_Work to be completed_.
Only the lines from the one containing "Task: Open the bookmarks list icon" through the end of the data are wanted, reproduced exactly and without pictures.
===== Given information
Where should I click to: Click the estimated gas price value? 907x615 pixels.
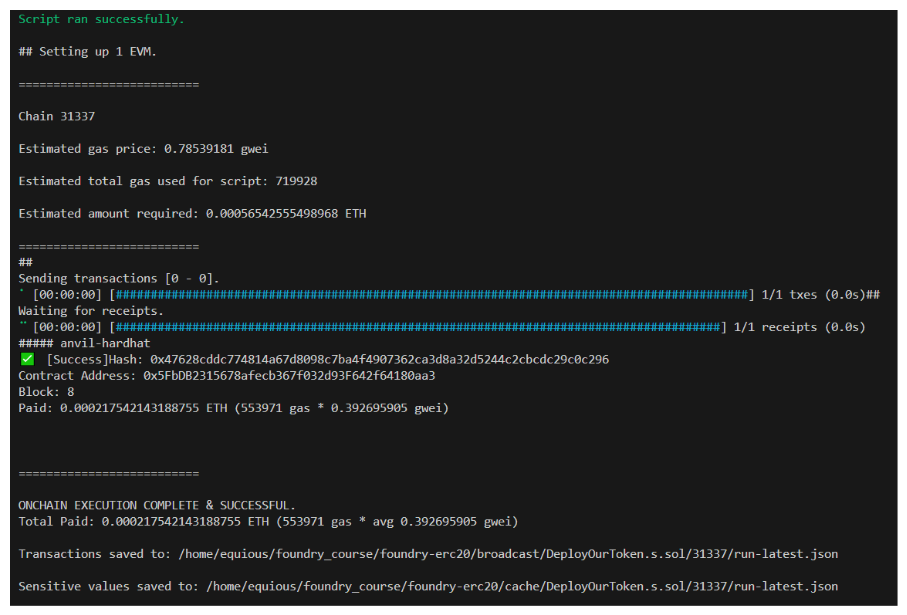point(216,149)
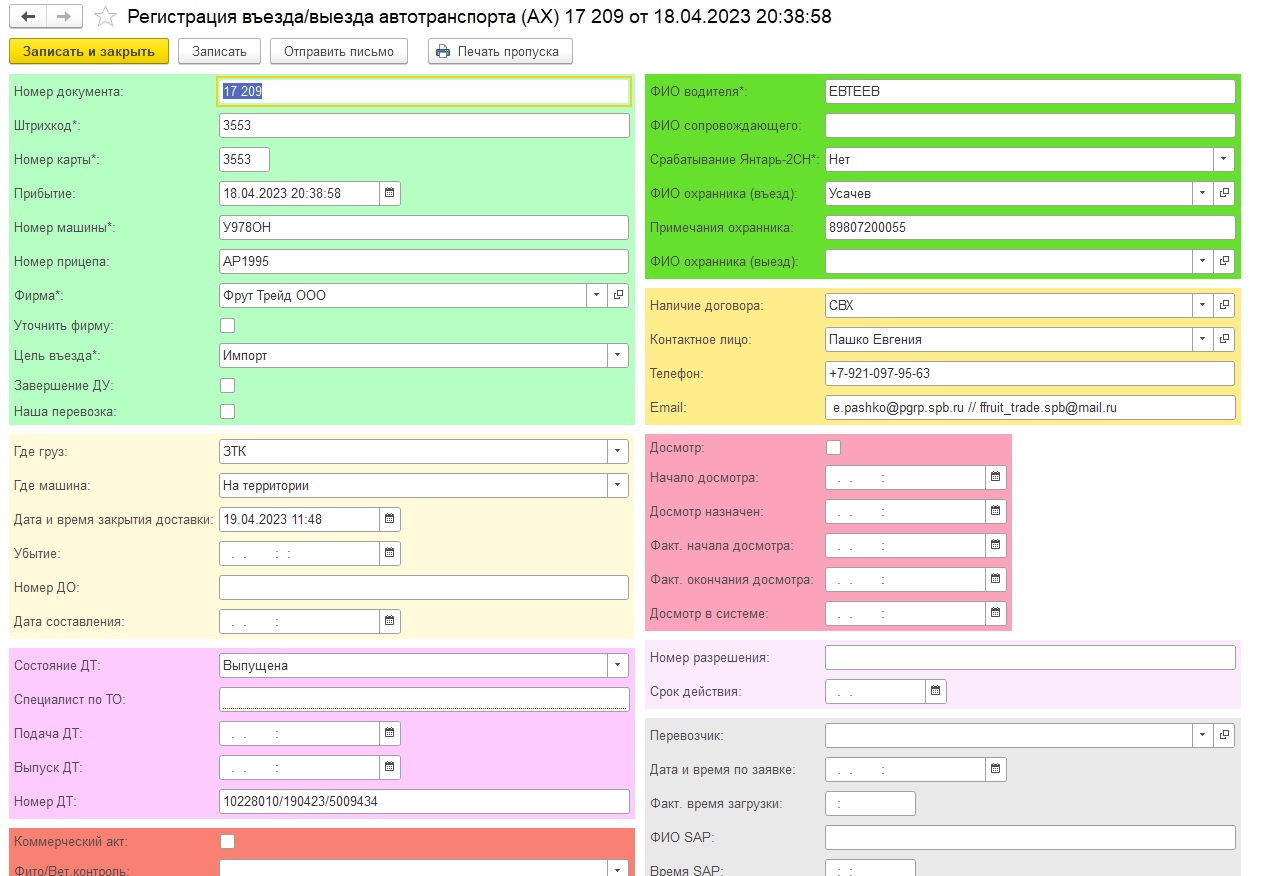The image size is (1268, 876).
Task: Click into the Номер прицепа input field
Action: 423,261
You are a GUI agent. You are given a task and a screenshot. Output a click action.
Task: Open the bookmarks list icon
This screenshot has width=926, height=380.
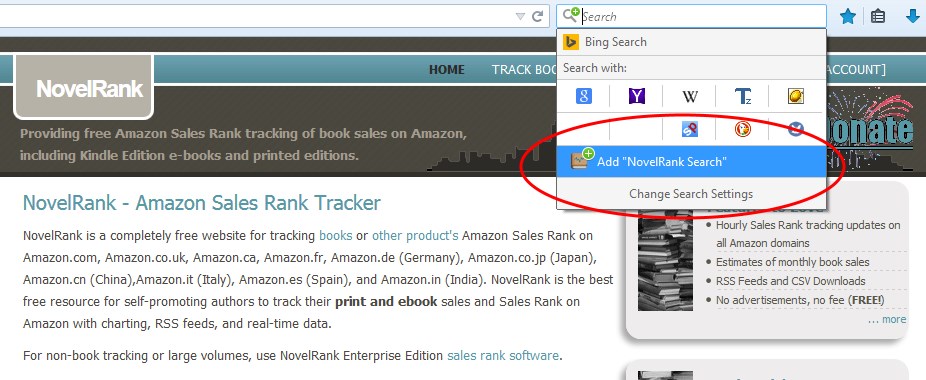tap(878, 17)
==========
_Answer space_.
Task: Open the bookmarks list icon
This screenshot has width=926, height=380.
tap(878, 17)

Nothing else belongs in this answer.